------ Supplied material
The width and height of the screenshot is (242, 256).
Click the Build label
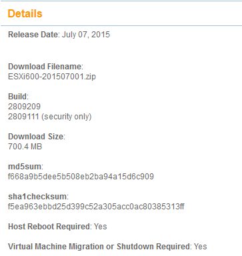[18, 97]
------------
------ Supplied material
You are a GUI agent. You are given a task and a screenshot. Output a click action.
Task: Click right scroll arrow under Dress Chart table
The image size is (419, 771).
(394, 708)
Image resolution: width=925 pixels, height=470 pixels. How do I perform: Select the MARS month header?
------------
------ Supplied material
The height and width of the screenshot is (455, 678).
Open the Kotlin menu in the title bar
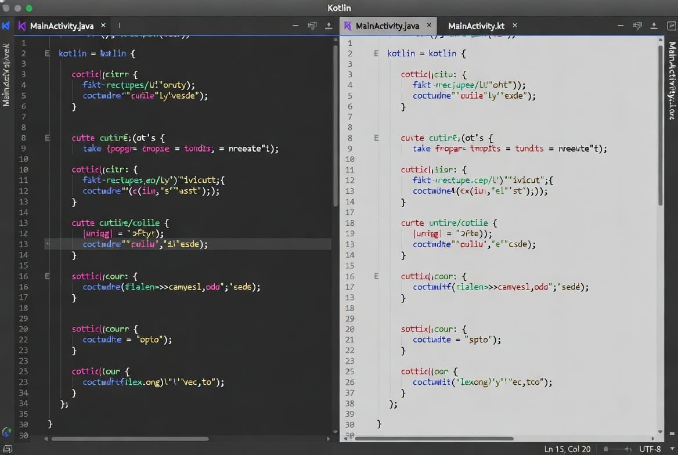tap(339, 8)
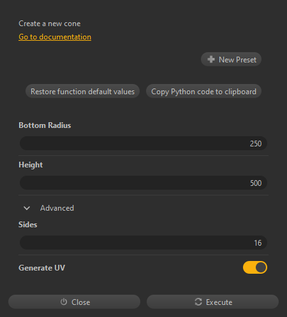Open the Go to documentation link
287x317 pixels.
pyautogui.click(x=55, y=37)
------------
What you will do :: Format the records from the line containing "You are a GUI" through the line containing "Image resolution: width=925" as a JSON list of strings, one string per line, with blank lines omitted.

Output ::
[
  "You are a GUI agent. You are given a task and a screenshot. Output a click action.",
  "Task: Click right scroll arrow under Dress Chart table",
  "The image size is (419, 771).",
  "(394, 708)",
  "Image resolution: width=925 pixels, height=470 pixels. How do I perform: Select the MARS month header?"
]